The Hirak protests swept former strongman Abdelaziz Bouteflika from power in April 2019, but continued after his fall.
Here is a timeline of the popular protests, that forced another government reshuffle Sunday.
News that ailing 82-year-old Bouteflika would stand for a fifth term in office sparks massive protests on February 22, 2019, that continue every Friday afterwards.
The weekly demonstrations are dubbed the "Hirak", meaning the movement in Arabic.
On April 2 Bouteflika resigns after two decades in power, after powerful army chief Ahmed Gaid Salah tells him to quit.
While crowds cheer his departure, they fill the streets again on April 5 demanding the dismantling of the authoritarian system that has been in place since independence from France in 1962.
Four days later, the speaker of the upper house Abdelkader Bensalah is named interim president, but opposition parties refuse to confirm his nomination.
Army gets tough
General Gaid Salah emerges as the key powerbroker.
On May 20 he rejects the protesters' key demand that an election planned for July 4 be postponed and that regime stalwarts depart.
But two weeks later the constitutional council cancels the election due to a lack of candidates. Protests continue in the capital Algiers.
On September 18 the military toughens its line, ordering police to block demonstrators from outside Algiers entering the capital.
Regime figures jailed
A week later a military court sentences Bouteflika's brother Said and two former intelligence chiefs to 15 years in prison for "conspiring" against the state.
In December, former prime ministers Ahmed Ouyahia and Abdelmalek Sellal, who were both close to Bouteflika, are sentenced to 15 years and 12 years in jail respectively in corruption trials.

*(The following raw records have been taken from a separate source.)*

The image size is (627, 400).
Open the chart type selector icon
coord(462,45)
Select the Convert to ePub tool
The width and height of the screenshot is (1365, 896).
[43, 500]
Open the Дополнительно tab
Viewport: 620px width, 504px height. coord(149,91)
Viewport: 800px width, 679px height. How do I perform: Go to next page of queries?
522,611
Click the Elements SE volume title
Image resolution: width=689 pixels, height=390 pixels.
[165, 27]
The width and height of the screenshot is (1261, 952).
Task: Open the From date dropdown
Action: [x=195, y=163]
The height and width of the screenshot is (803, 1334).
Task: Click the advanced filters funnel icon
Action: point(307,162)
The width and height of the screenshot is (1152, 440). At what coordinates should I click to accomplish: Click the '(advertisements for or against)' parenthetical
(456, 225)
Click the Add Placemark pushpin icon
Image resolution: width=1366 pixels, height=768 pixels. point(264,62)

New president's weak mandate
Abdelmadjid Tebboune, a one-time prime minister under Bouteflika, wins a presidential election on December 12, with an official turnout of less than 40 percent.
The next day Tebboune calls for dialogue with protesters, who nevertheless remain on the streets.
On December 23 General Gaid Salah dies from a heart attack, aged 79.
Pandemic halts protests
Algerians flood the streets of the capital on January 31, 2020 to celebrate the 50th consecutive Friday demonstration.
However, on March 20, the streets of Algiers are empty on a Friday for the first time since the start of the protest movement due to coronavirus rules.
Protests stall amid pandemic restrictions.
Algerians approve a revised version of the country's constitution, after record low turnout in a referendum held on November 1.
The plebiscite takes place with Tebboune hospitalised in Germany after contracting Covid-19.
He returns to Algeria but goes back to Germany for surgery following complications, returning to Algiers on February 12, 2021.
Thousands of Algerians rally on February 16 in the northern town of Kherrata, the cradle of the protests.
Two days later Tebboune pardons dozens of jailed Hirak activists and announces early elections.
On Friday, authorities release around 30 pro-democracy activists including journalist Khaled Drareni, of the press freedom watchdog Reporters Without Borders (RSF), who was sentenced to two years in jail in September.
Reshuffle on anniversary eve
With protests expected to mark the Hirak movement's two-year anniversary, Tebboune announces a government reshuffle that sees the departure of industry minister Ferhat-Ait Ali and a handful of other ministers.
But key figures retain their posts, including under-fire Prime Minister Abdelaziz Djerad and Justice Minister Belkacem Zeghmati, who has overseen the crackdown on protesters and opposition activists.
To mark the two-year anniversary, Algerians march on February 22 in the capital as well as other cities, but amid a heavy police presence.